Most notably, Murphy & co. also pays homage to the late artist David Bowie on the record, whom the group has also credited inspired their return. “I spent a good amount of time with David Bowie, and I was talking about getting the band back together. Murphy said in an interview with BBC, ‘Does it make you uncomfortable?’ I said ‘Yeah’, and he said, ‘Good – it should. You should be uncomfortable’ … David was always making himself uncomfortable.” In all of its glory, the record seems to be working up to this climactic final number, the 12-minute “black screen.” In what can be viewed as a eulogy to Bowie, Murphy’s friend, and mentor, the lyrics suggest grieving at the loss of the loved one, but also lament once more on time, specifically on the lack of time invested. “I’m bad with people things/But I should have tried more,” likely Murphy’s internalized the value of time and overcoming ego.

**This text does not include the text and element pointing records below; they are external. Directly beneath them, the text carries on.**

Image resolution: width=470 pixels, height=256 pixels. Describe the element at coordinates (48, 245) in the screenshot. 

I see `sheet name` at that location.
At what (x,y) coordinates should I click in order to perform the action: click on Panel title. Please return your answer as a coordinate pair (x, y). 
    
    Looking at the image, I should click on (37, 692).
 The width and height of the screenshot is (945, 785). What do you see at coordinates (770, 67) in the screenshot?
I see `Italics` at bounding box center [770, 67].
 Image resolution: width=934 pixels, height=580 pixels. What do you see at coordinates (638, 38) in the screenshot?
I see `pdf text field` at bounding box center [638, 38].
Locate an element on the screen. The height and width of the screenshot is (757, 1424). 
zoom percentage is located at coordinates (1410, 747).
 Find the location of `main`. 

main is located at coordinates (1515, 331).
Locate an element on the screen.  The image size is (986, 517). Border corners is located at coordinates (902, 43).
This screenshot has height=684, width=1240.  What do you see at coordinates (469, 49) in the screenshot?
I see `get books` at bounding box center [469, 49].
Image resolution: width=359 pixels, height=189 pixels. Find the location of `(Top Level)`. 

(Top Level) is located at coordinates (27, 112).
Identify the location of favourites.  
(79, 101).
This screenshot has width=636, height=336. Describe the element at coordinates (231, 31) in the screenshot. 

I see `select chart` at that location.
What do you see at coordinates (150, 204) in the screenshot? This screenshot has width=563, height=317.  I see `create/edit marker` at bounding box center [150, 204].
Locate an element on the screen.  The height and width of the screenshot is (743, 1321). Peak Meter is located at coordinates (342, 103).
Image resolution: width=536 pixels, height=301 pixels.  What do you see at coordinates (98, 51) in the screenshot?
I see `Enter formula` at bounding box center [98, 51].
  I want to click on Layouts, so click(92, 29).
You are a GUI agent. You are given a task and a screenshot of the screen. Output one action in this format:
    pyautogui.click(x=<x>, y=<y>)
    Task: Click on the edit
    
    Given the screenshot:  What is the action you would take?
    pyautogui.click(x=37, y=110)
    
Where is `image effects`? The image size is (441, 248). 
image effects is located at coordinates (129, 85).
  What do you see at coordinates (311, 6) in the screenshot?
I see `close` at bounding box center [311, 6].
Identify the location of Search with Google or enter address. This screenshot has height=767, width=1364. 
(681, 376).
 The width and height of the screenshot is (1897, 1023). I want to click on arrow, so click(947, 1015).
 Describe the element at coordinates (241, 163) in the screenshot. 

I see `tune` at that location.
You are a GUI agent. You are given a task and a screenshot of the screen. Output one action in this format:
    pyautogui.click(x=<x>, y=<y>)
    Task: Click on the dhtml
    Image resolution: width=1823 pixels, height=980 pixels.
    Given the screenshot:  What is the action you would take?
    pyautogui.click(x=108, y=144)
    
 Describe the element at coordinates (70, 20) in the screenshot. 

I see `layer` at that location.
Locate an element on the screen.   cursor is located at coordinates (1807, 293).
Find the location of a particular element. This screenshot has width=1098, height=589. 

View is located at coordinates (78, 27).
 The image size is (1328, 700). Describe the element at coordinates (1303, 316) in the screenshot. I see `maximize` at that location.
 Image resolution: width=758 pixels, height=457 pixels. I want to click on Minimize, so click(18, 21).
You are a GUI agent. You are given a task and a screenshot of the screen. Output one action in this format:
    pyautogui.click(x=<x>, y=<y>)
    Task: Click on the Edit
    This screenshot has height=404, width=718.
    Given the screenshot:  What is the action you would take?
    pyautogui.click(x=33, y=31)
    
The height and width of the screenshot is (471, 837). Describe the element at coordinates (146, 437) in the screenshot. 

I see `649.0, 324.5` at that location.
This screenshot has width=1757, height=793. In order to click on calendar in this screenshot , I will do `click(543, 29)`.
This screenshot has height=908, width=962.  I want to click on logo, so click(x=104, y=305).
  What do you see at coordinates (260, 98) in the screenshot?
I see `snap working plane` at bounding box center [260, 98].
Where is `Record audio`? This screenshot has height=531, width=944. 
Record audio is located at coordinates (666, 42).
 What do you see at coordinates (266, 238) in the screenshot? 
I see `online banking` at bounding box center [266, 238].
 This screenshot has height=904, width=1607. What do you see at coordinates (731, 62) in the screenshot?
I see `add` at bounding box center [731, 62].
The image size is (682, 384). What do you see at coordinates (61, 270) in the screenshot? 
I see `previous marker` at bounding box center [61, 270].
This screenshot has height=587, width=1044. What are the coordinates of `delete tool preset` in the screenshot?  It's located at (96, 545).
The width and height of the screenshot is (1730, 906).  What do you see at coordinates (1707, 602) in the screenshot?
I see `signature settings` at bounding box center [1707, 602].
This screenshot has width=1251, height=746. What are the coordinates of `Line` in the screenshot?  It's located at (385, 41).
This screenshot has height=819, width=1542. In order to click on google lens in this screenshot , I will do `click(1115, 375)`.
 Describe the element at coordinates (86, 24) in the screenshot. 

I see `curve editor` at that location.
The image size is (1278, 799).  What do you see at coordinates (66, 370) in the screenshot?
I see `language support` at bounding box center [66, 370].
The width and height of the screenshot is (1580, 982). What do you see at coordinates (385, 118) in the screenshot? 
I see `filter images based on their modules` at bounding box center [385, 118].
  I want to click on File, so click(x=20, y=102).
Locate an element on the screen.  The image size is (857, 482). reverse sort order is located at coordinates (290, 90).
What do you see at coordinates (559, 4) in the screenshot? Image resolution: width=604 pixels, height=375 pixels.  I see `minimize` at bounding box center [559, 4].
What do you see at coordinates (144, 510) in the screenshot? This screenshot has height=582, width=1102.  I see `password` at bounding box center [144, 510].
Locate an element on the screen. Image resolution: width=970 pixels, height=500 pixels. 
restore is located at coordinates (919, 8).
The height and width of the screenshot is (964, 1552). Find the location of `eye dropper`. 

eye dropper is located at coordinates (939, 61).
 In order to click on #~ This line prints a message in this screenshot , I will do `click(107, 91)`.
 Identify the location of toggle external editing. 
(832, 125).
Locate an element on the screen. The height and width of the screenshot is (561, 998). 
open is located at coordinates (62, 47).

Considering the formal constraint that can be placed on musical projects, bands can be very limiting, in a way. It’s with his obsessive nature in mind and fear of becoming irrelevant that fans of LCD can gain an understanding of why James Murphy needed to let go and internalize his life’s dealings, only to have come together again.

American Dream is a celebratory acceptance of loss and what’s gained in return. One that takes on infinite meanings and one that Murphy has let drive him to create some of the most freeing and sonically expanse music of LCD Soundsystem’s career.

American Dream is out now via Columbia/DFA.